Emmanuel Bachy, MD, PhD, of the Hospices Civils de Lyon, discusses the final analysis of a phase III study of adding romidepsin to chemotherapy in patients with previously untreated peripheral T-cell lymphoma. Adding romidepsin did not improve progression-free survival and was associated with high rates of adverse events (Abstract 39).
Andrew D. Zelenetz, MD, PhD, of Memorial Sloan Kettering Cancer Center, discusses phase II results from a single-center study that explored a novel approach for high-risk patients with mantle cell lymphoma. Among patients with TP53 wild-type disease, the data suggested this treatment was effective (Abstract 119).
Christian Marinaccio, PhD Candidate, of Northwestern University, describes research he is conducting in the laboratory of John D. Crispino, PhD, which shows the loss of the tumor suppressor gene LKB1/STK11 facilitates progression of myeloproliferative neoplasms to acute myeloid leukemia (Abstract 1).
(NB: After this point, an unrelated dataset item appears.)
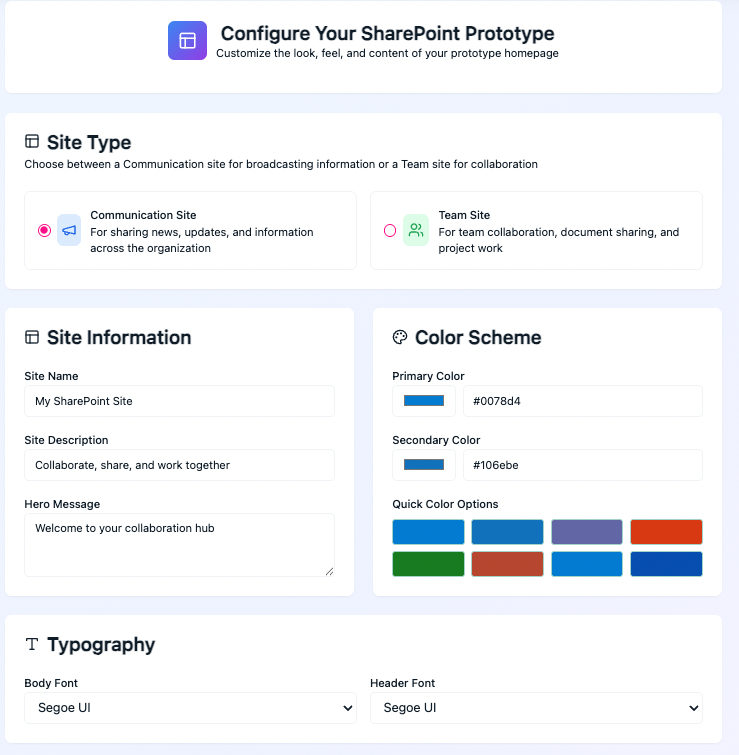Open the Secondary Color picker swatch
Image resolution: width=739 pixels, height=755 pixels.
click(424, 465)
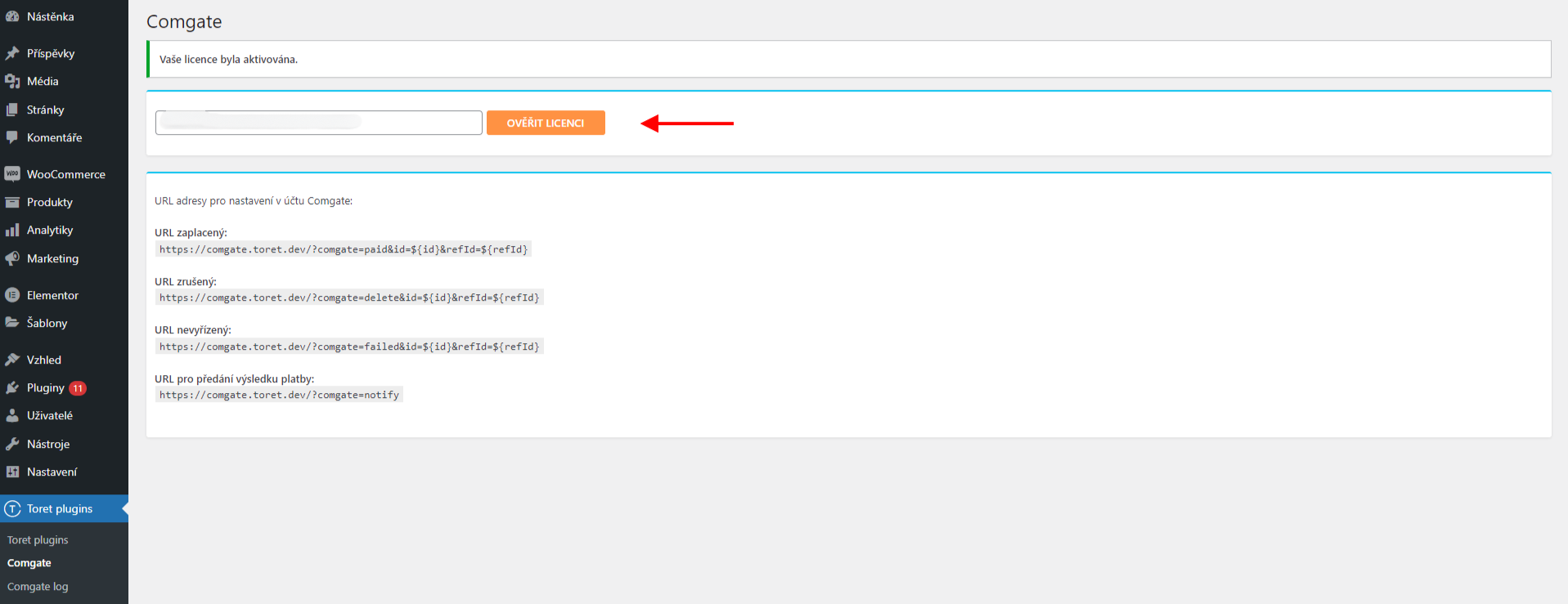Click the Média icon in sidebar

pyautogui.click(x=12, y=81)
David T. Teachey, MD, of the University of Pennsylvania and Children’s Hospital of Philadelphia, discusses data showing that cranial radiation might be eliminated in most children with T-cell acute lymphoblastic leukemia and that bortezomib may improve survival in children with T-cell lymphoblastic lymphoma (Abstract 266).
Sagar Lonial, MD, of the Emory University School of Medicine, summarizes key papers presented in a session he co-moderated on how second-generation CAR T cells can be used to treat patients with multiple myeloma (Session 653).
Sara Zarnegar-Lumley, MD, of Vanderbilt University Medical Center, discusses an analysis of a large cohort confirming the age-associated prevalence of IDH mutations in patients, across the age spectrum, with acute myeloid leukemia and therapeutic implications. IDH-mutated genes were found to co-occur frequently with other mutations, some of which favorably impact outcomes in patients younger than 60 (Abstract 388).